Auch wenn die letzten Testspiele den einen oder anderen Zweifler wieder auf den Plan gerufen haben, die Qualität im DFB-Team ist unbestritten. Toni Kroos, Sami Khedira, Jerome Boateng, Mats Hummels oder auch Torwart Manuel Neuer - alle zählen auf ihren Positionen zweifelsohne zu den Besten der Welt. Die Kunst für Joachim Löw besteht nun darin ein funktionierendes Gesamtkonstrukt zu erstellen. Dabei sind besonders die Spieler mit Führungspotential seine ersten Ansprechpartner.
"Wir wissen, dass es unterschiedliche Führungsrollen gibt. Es gibt einen taktischen Führer, der auf dem Platz das Heft in die Hand nimmt - ein Kroos oder auch Khedira zum Beispiel - es gibt einen Führer, der auch in der Öffentlichkeit öfter mal das Wort ergreift", zählt Kleinert auf. Eine zentrale Aufgabe, besonders in schwierigen Situationen, wird dem emotionalen Leader zu Teil, "der seine Kollegen in den entscheidenden Momenten pusht und motiviert." Da habe Lukas Podolski vor zwei Jahren bei der EM in Frankreich einen eine immens wichtige Aufgabe übernommen, so der Sportpsychologe.
Manuel Neuer wichtigster Leader
Eine der entscheidenden Persönlichkeiten im Weltmeister-Kader ist aber Torhüter Neuer. Mit dem 32-Jährigen, der lange um seine endgültige Teilnahme zittern musste, hat Löw einen Spieler zwischen den Pfosten stehen, der den Unterschied machen kann - nicht nur in sportlicher Hinsicht. "Er besitzt eine ähnliche Souveränität wie Oliver Kahn damals. Er kann auf eine ruhige, aber sehr bestimmte Art seine Mitspieler auch mal zurecht weisen", sagt Kleinert. "Neuer hat eine unglaubliche Ausstrahlung auf dem Spielfeld."

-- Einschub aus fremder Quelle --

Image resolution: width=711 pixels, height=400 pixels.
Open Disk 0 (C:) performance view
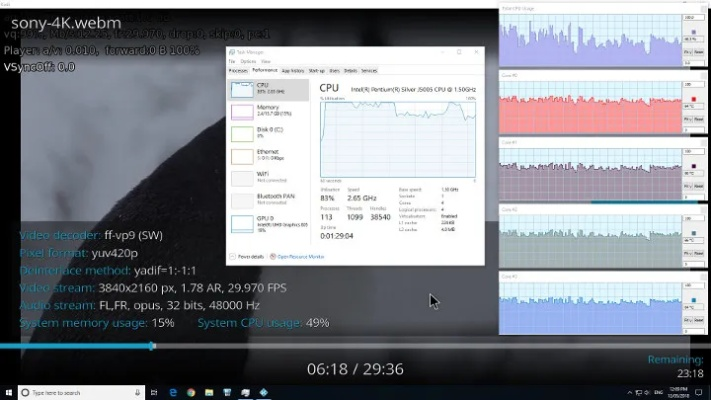(x=243, y=134)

Insgesamt habe man eine "gute Energie" innerhalb der Mannschaft, schwärmt Löw und kann den Start des Turnieres kaum abwarten. Auch Özil und Gündogan dürften das erste WM-Spiel der Nationalmannschaft herbeisehen. "Je länger das Turnier in Russland läuft, desto geringer werden Einflussfaktoren von außen", beschreibt der Sportpsycholge. Das sei ein psychologischer Effekt. "Je näher ich meinem Ziel komme, desto mehr fokussiere ich."
Nicht nur die sportpsychologische Sicht dürfte dem DFB also Hoffnung machen, auch die Trainingseindrücke der ersten Einheit in Watutinki stimmen die Beobachter positiv, denn die anvisierte gute Stimmung ist - von außen betrachtet - bereits vorhanden. Auch bei Özil und Gündogan.